I sidestep at the last conceivable moment, grabbing his arm and slinging him with all my power into the steps that lead up to the hotel.
He crashes into the stairs as the door busts open above us, and two seconds before I run for my life, I commit the most impossible image to memory: one version of myself stepping out of the stairwell with a gun, the other version picking himself up off the stairs, his hands frantically searching for his knife, which has disappeared in the snow.
Are they a pair?
Working together to murder every Jason they can find?
I race between the buildings, snow plastering my face, my lungs burning.
Turning out onto the sidewalk of the next street, I look back down the alley, see two shadows moving toward me.
I head through the blowing snow.
No one out.
The streets empty.
Several doors down, I hear an explosion of noise—people cheering.
I rush toward it, pushing through a scuffed, wooden door into a dive bar with standing room only, everyone turned facing the row of flatscreens above the bar, where the Bulls are locked in a fourth-quarter death match with the visiting team.
I force my way into the crowd, letting it swallow me.
There’s nowhere to sit, barely anyplace to stand, but I finally carve out a cramped square foot of legroom underneath a dartboard.
Everyone is glued to the game, but I’m watching the door.
The Bulls’ point guard drains a three-point shot, and the room erupts in a roar of pure joy, strangers high-fiving and embracing.
The door to the bar swings open.
I see myself standing in the threshold, covered in snow.
He takes a step inside.
I lose him for a moment, then see him again as the crowd undulates.
What has this version of Jason Dessen experienced? What worlds did he see? What hell did he fight through to arrive back in this Chicago?
He scans the crowd.
Behind him, I can see the snow falling outside.
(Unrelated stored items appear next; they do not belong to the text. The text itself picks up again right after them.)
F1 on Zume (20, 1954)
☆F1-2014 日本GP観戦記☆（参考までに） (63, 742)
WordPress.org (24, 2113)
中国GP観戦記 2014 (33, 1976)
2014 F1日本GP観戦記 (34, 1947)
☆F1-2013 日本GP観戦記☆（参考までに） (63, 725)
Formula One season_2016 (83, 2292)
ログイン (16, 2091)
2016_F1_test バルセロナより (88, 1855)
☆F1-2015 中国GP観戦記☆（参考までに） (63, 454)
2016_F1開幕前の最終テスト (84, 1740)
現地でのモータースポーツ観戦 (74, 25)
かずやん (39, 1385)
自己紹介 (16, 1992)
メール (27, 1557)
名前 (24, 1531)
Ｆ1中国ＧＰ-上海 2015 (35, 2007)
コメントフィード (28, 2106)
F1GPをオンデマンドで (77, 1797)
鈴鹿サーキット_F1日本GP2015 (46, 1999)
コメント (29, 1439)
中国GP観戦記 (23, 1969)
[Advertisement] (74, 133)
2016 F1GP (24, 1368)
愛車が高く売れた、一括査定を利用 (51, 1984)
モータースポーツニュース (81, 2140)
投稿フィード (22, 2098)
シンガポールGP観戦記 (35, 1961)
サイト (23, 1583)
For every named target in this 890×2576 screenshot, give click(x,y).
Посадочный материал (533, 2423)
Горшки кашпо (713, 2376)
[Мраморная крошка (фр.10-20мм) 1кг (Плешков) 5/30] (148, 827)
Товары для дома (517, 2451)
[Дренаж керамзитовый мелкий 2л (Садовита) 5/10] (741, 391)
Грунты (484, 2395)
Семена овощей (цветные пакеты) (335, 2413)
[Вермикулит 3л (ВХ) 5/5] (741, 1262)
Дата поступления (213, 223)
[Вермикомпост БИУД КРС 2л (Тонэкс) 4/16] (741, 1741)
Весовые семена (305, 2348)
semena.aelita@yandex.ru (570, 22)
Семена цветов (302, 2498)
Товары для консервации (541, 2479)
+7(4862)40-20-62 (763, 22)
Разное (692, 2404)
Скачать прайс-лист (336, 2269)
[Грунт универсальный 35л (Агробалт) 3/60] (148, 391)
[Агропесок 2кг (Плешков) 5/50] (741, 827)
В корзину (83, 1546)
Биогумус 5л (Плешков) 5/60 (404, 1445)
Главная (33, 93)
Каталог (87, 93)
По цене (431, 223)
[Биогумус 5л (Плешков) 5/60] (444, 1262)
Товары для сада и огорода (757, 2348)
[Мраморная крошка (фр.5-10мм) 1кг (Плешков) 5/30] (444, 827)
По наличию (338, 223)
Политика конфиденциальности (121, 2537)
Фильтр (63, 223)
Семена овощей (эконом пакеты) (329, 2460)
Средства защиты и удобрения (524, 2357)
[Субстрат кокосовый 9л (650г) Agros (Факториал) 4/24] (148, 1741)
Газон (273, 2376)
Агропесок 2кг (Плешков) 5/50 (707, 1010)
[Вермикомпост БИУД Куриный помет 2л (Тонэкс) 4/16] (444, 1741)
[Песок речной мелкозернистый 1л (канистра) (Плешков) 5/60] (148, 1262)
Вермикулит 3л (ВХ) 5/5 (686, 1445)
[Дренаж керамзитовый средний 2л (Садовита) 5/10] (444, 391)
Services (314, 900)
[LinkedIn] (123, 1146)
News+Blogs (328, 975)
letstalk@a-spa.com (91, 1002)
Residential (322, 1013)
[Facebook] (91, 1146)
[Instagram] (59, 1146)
His eyes look hard and cold, but I wonder if he would say the same about me.
As his gaze tracks toward where I’m standing in the back of the room, I squat beneath the dartboard, hidden in a forest of legs.
I let a full minute pass.
When the crowd roars again, I slowly stand.
The door to the bar is closed now.
My doppelgänger gone.
—
The Bulls win.
People linger, happy and drunk.
It takes an hour for a spot to open up at the bar, and since I have no place to go, I climb onto a stool and order a light beer that brings my balance down to less than $10.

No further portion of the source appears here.